Mostly the bush's leaves were compound, divided into three leaflets, but some consisted of only one blade, and a few had two leaflets. Leaves arose two per stem node, opposite one another, and the flowers up close were "irregular," showing bilateral and not radial symmetry, each blossom with four stamens and a forked style, as shown below:
Notice how these flowers nicely accommodate their pollinators by having their lower lips enlarged into a landing pad with downy hairs arising in the landing zone for the pollinators to hang on to. It's not all floristic altruism, though, for you can see how the style reaches out with its Y-shaped stigmas to receive pollen arriving on any pollinator's body. The bushes also bore clusters of drupe-type fruits, each containing four seeds, shown below:
The opposite leaves with divisions held like fingers on a hand (digitately compound), bilaterally symmetrical flower structure and those blackish fruits subtended by large, papery calyxes covering most of the fruits' bottom halves are all good field marks for the Vervain or Verbena Family, the Verbenaceae. And recently we've seen species with very similar features: In Texas we saw the Hemptree, profiled at www.backyardnature.net/n/w/vitex.htm.
And here in the Yucatan we have a wild tree sometimes called the Fiddlewood, displaying its similar flowers at www.backyardnature.net/yucatan/vitex.htm.
Both of these species belong to the genus Vitex, so it was easy to figure out that here we had VITEX TRIFOLIA, sometimes called the Threeleaf Chastetree. The "chaste" part of the name arises from the story told on the page for our Texas Hemptree, about that plant traditionally being considered an anaphrodisiac, which is the opposite of being an aphrodisiac.

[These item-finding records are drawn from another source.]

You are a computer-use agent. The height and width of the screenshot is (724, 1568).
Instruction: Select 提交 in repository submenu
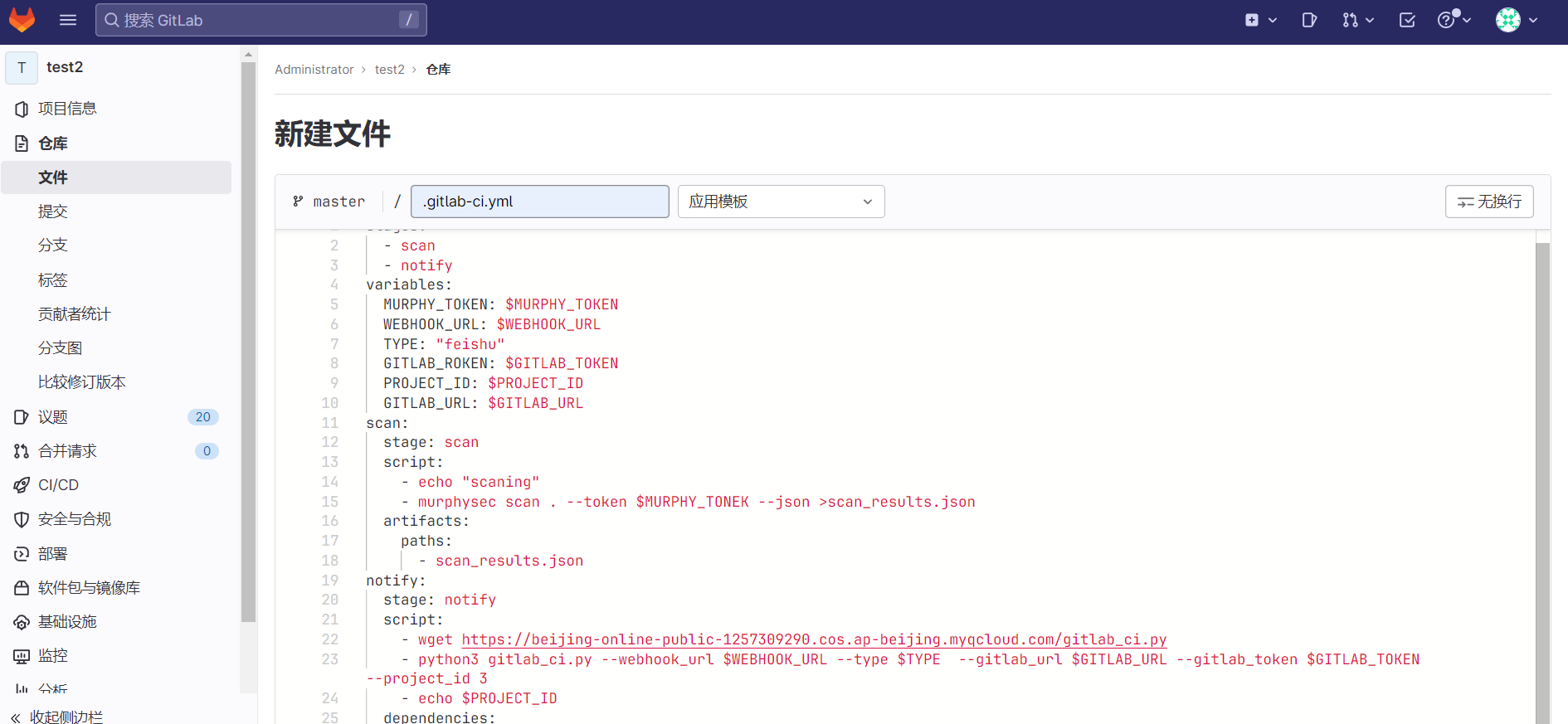[53, 211]
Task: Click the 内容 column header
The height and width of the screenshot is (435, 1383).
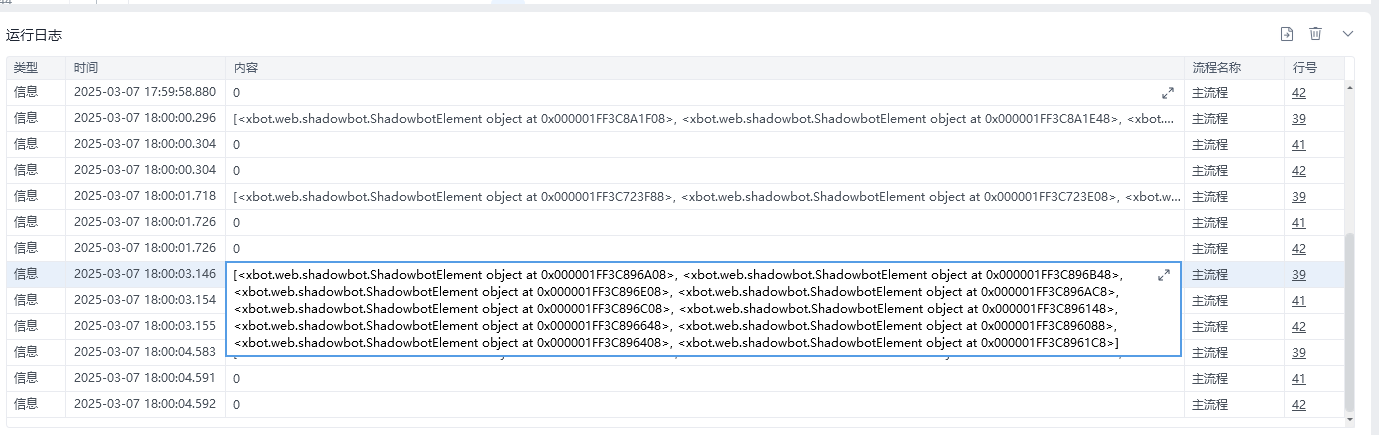Action: pos(246,68)
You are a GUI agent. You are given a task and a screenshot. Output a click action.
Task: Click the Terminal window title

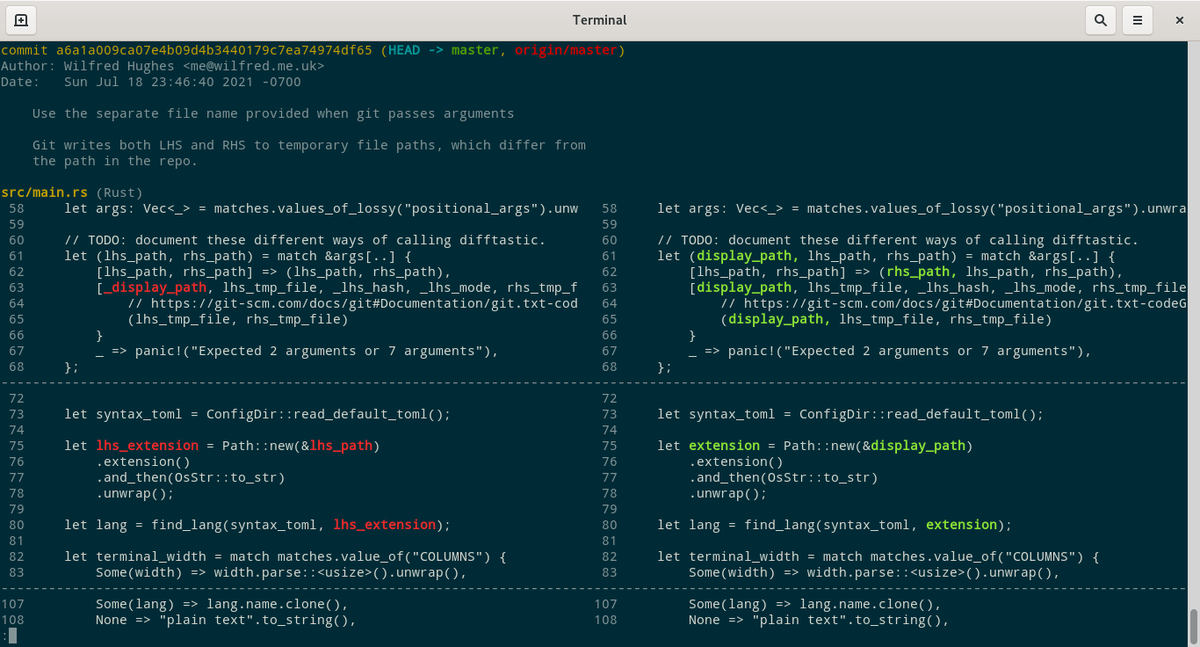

Our Chetumal park Vitex wasn't known to be anaphrodisiacal, but in the part of the world where it naturally occurs -- southeastern Asia, Australia, Madagascar and thereabouts -- its dried leaves are known to repel mosquitoes when burned, and oils from its leaves are thought to offer a potential as a botanical pesticide. Various cultures use the plant medicinally, leaf poultices being employed to treat rheumatism, swollen testicles and such. In Malaysia teas from the fruits are used against intestinal worms, while in Vietnam the same teas are thought to cure common colds, headaches and watery eyes. The list of uses goes on and on. Compounds in the plant must be powerful ones because gardeners who prune the plants sometimes suffer from sneezing, coughing, dizziness, headaches, and nausea.
In this part of the world, however, these effects aren't known, since the plant isn't native. Apparently it was planted in this little park in Chetumal just because it's a pretty tree that seems to keep its flowers for a long time.